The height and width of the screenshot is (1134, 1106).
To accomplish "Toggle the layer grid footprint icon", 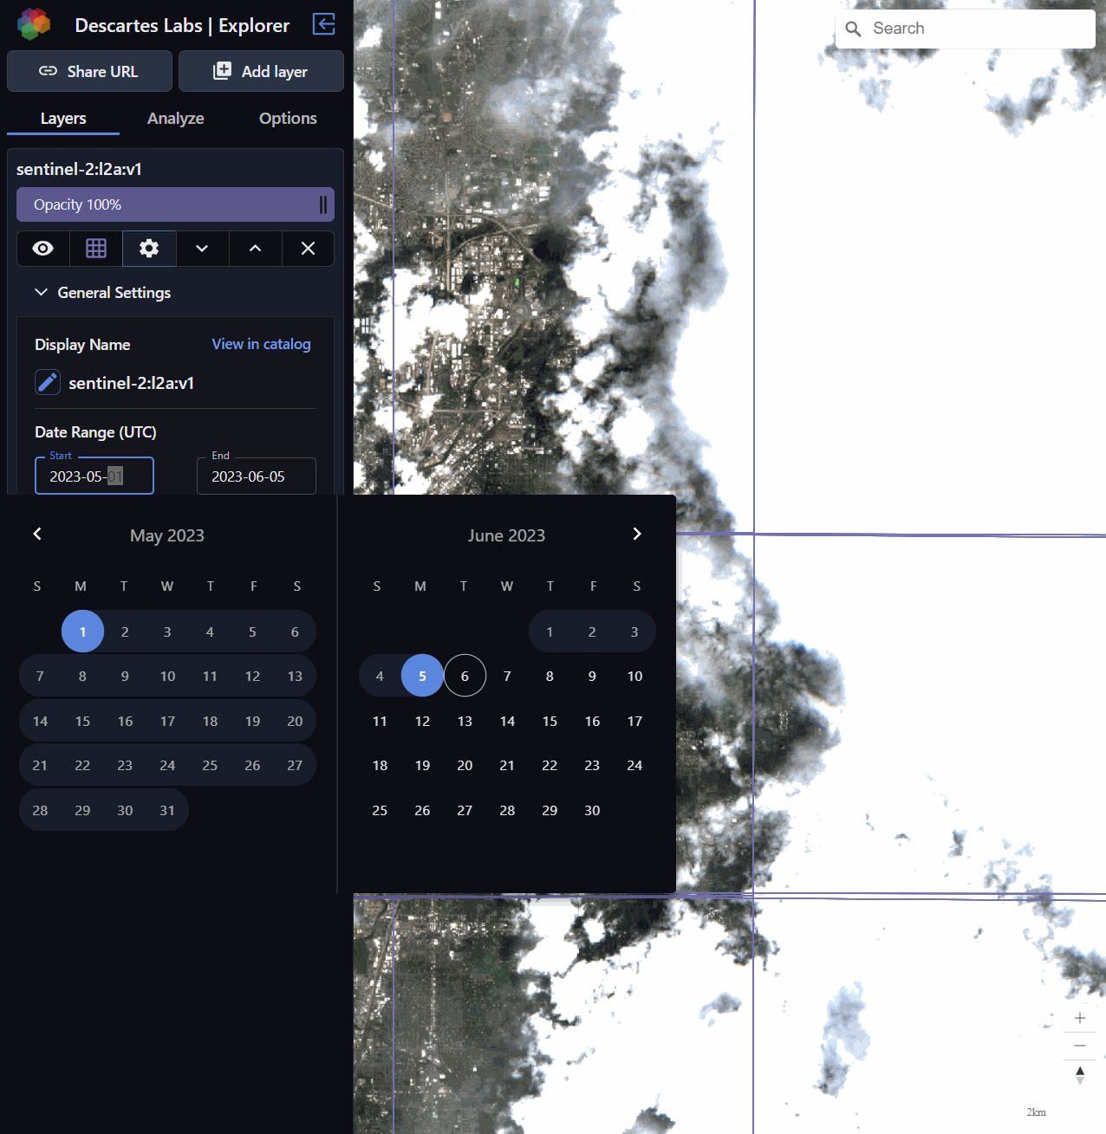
........
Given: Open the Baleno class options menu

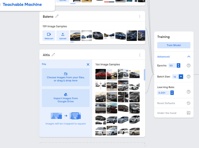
........
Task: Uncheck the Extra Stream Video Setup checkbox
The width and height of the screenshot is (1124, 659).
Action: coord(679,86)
........
**Exercise description:**
Would you output the lines above from the line holding "The height and" up to and including the line holding "the layer grid", exactly and only those, with no pictures?

**Written solution:**
The height and width of the screenshot is (1134, 1106).
To accomplish "Toggle the layer grid footprint icon", 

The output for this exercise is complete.